Problem description | Your copy should begin with the line containing "The width and height of the screenshot is (588, 565).", end with the line containing "the Status details", match the listing below exactly, and contain no pictures.

Records supplied |

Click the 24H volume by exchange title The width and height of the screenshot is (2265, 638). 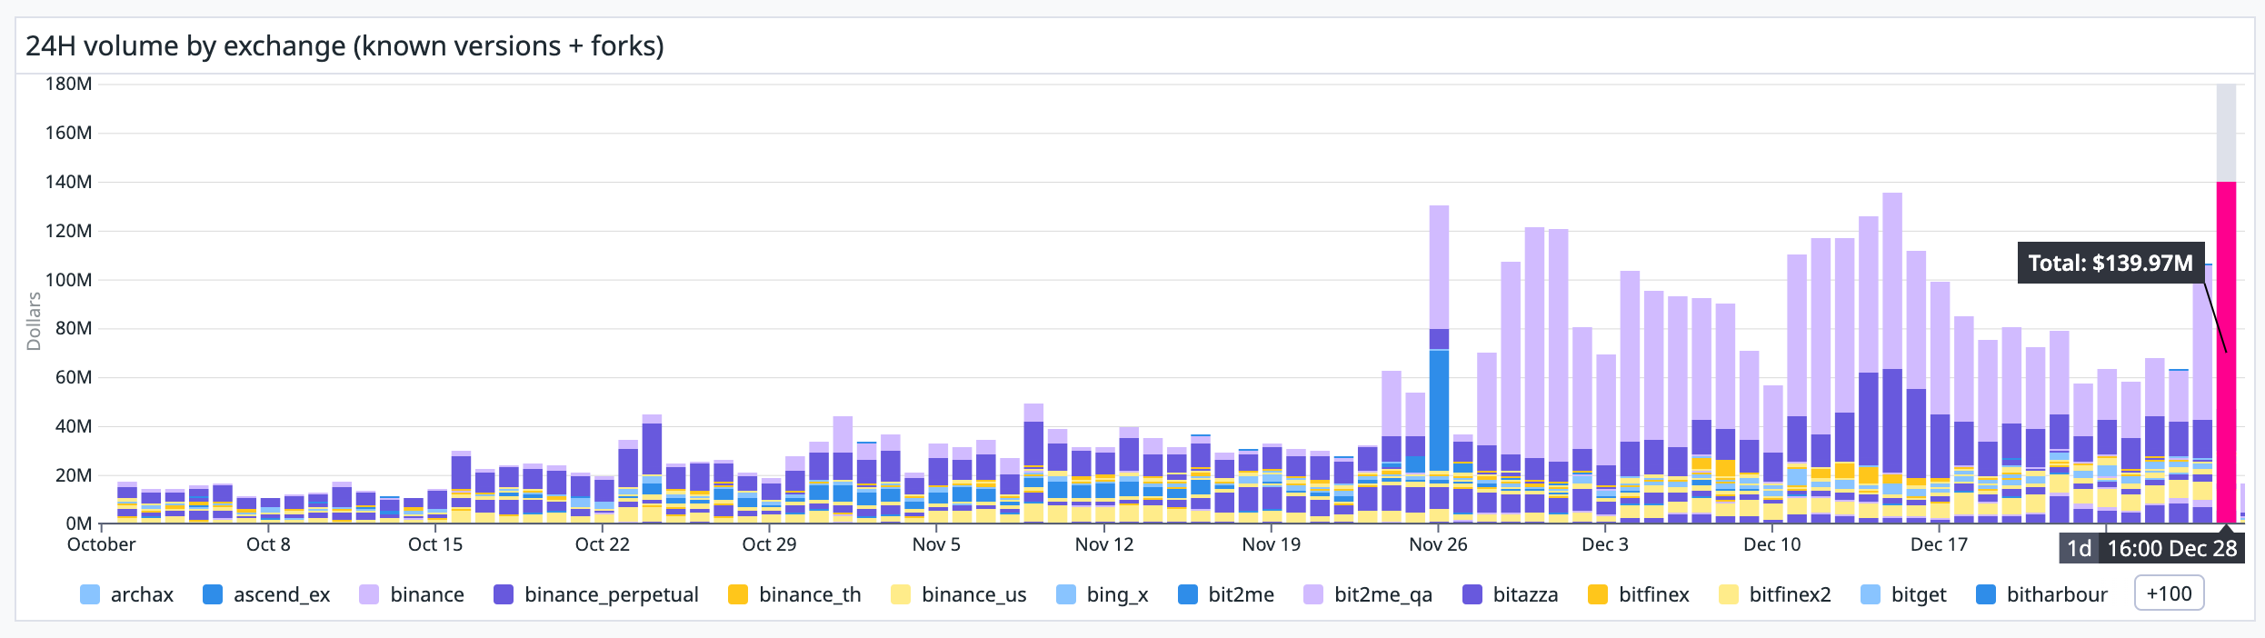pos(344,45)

...

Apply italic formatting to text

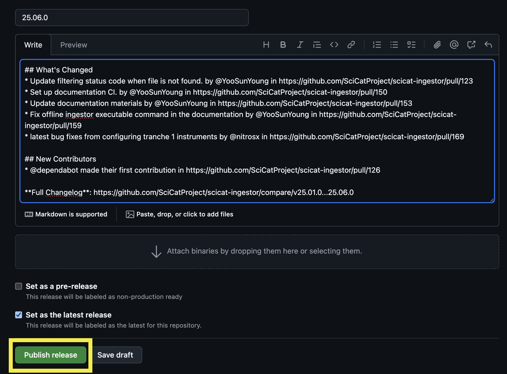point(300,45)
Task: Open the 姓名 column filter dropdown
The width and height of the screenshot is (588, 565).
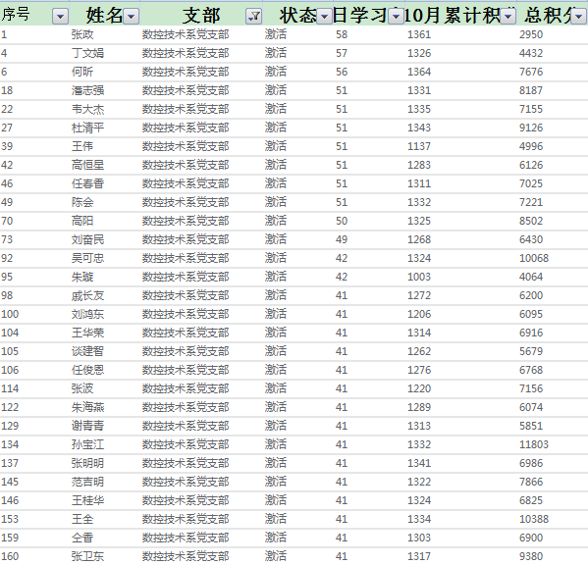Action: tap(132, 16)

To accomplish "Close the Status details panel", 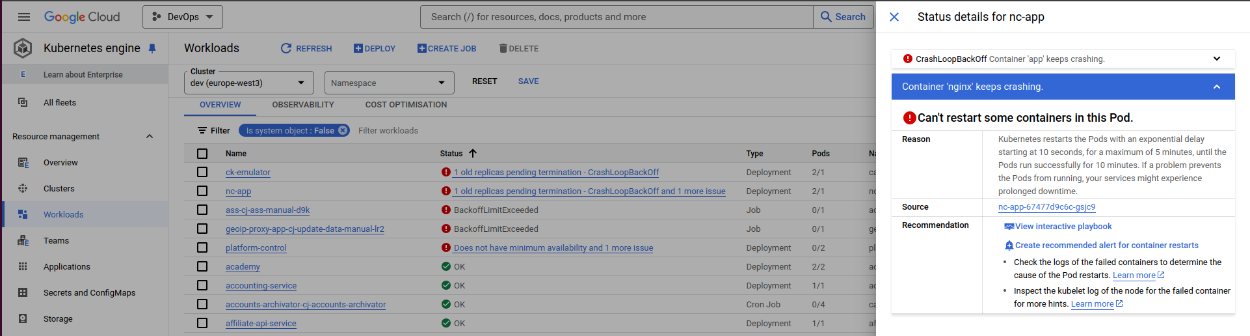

Reply to the task |
The width and height of the screenshot is (588, 565).
Action: tap(132, 16)

To accomplish "Close the Status details panel", 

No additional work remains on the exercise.